I'm going to spool my TLD 30's 50's and Penn 50's with hollow core and a top shot. I was thinking about using 80lb braid on all of them but before I spend all the money I wanted some opinions. Never doing it before, does the weight of the braid and top shot need to match up a certain way to get the strongest connection? Will 80lb braid and a 60lb top shot link together ok? If I go with 80lb braid and a 100yrd top shot of 60 lb mono how many yards of braid should I need for each of the 30's and the 50's? I'm trying to buy a big spool of Jerry Brown to save money. I don't want to be half a reel short or buy twice what I need.

Thanks for the help!


----------



## Chris V (Oct 18, 2007)

Typically, figure a 2/3 braid capacity and the rest mono. What I usually spool my customers tld 50s with are 600 yds of 80lb with a 200 yd top shot of 60lb. Tld 30s are 400 yds of 60lb and around 150yds of 50lb. 

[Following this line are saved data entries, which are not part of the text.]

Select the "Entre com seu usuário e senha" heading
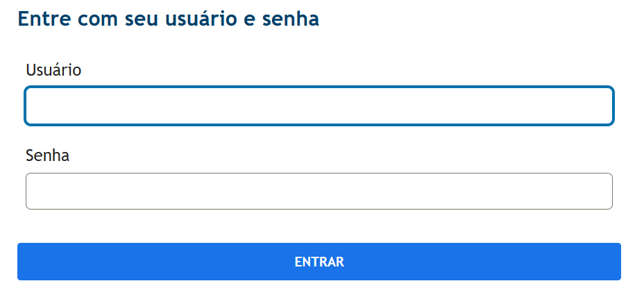 (168, 19)
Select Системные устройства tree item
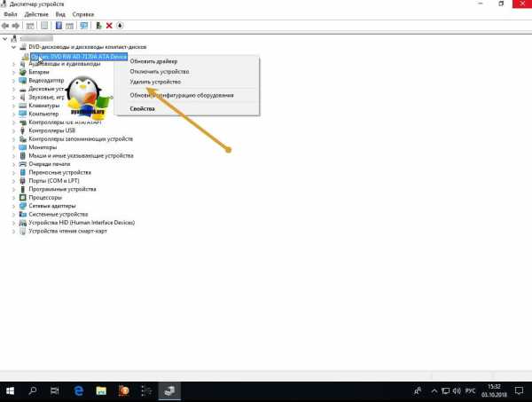This screenshot has width=532, height=402. pos(58,215)
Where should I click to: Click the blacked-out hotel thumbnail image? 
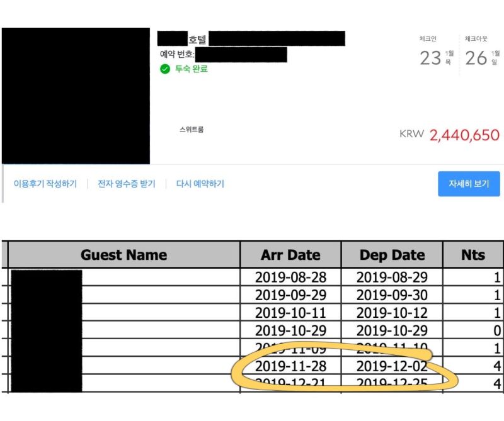pyautogui.click(x=76, y=96)
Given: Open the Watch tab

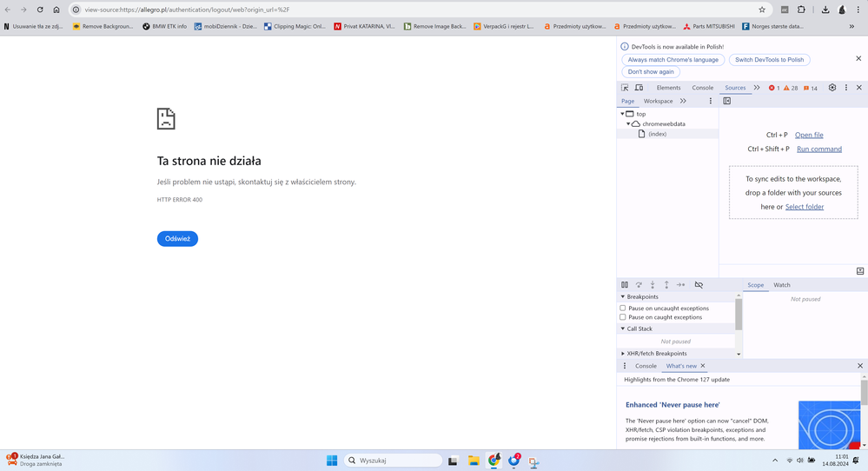Looking at the screenshot, I should tap(782, 285).
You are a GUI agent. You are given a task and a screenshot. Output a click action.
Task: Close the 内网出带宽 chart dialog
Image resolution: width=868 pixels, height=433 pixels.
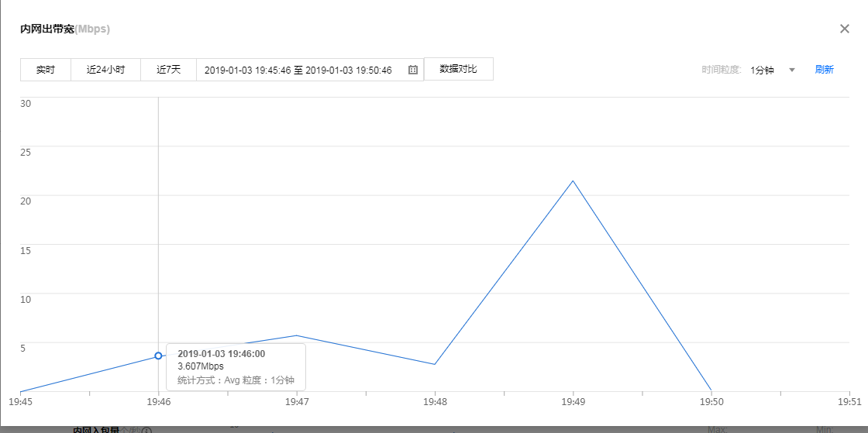pyautogui.click(x=845, y=29)
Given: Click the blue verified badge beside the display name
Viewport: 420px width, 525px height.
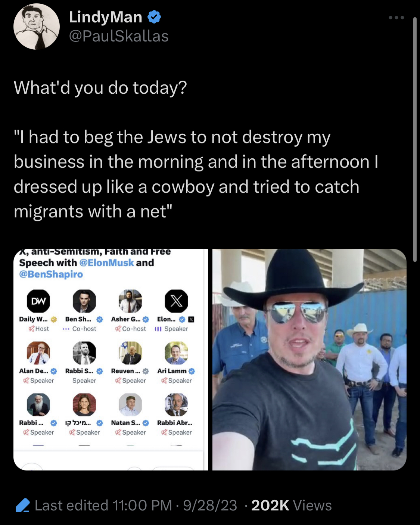Looking at the screenshot, I should [154, 17].
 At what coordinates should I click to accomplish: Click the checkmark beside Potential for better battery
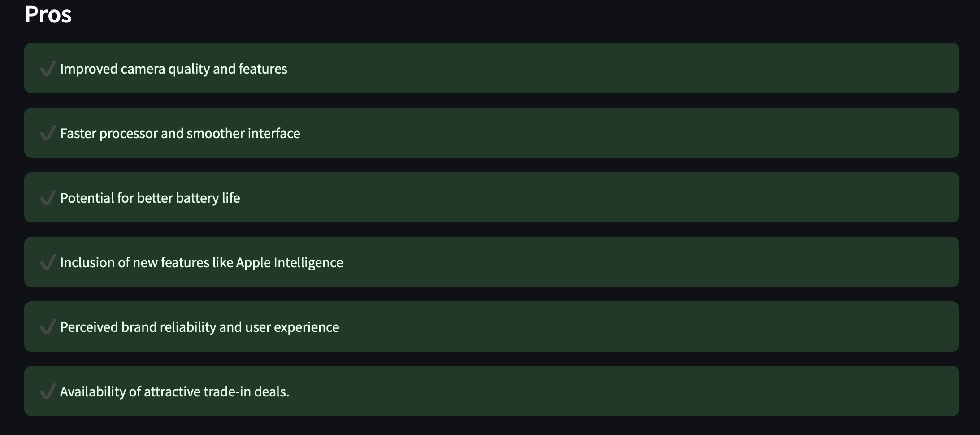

You can put whatever ratio of braid to mono you like but this is a good idea of what you can do. Your 50w reels are going to hold considerably more than the tld 50s. For them, I suggest 700 yds if 100lb braid and 200yds of 80lb on top.


----------



## 4wahoo (Oct 23, 2007)

Can you give me a quote on what it would cost to do 2 TLD30's, 5 TLD 50's and 2 Penn 50's?


----------



## wide spread (May 22, 2011)

Consider it a long term investment. When you get ready to replace the mono just take it and have them strip it back down to the braid and just re spool the top shot with fresh mono each time. Plus line capacity is your best friend out there and you can acquire a lot more of it by going with the small diameter braid and mono top shot. I would take it to someone who has the equipment and knowledge on how to spool and splice though. I had all of mine done at Sams and am pleased. It's going to be a little costly at first but if you fish where big fish live and plan on staying in the game for a while it is definitely money well spent.


----------



## MSViking (Oct 11, 2007)

Braid is a wonderful tool and I have numerous reels set up just as Chris describes (heck he did them for me!), but having said that, most fish out there can be caught on the reels you describe with the line they were built for (i.e. 30 on 30, 50 on 50 etc..) also, I am not sure I would push the drag much past recommended settings on the TLDs (the braid would allow this), for instance, say you put 80 braid with a 60 mono topshot on the TLD30 and then you hook a 400# blue, if you push the drag much past 15#s or so you risk burning up the reels due to excessive heat from the drags disk.

The Tiagra series are much better suited for a braid/mono setup (as far as drag goes) having said that, you still gain lots of line capacity with braid on the TLDs and as others have said, it is an investment, you can use it for years to come, even on other reels.

Robert


----------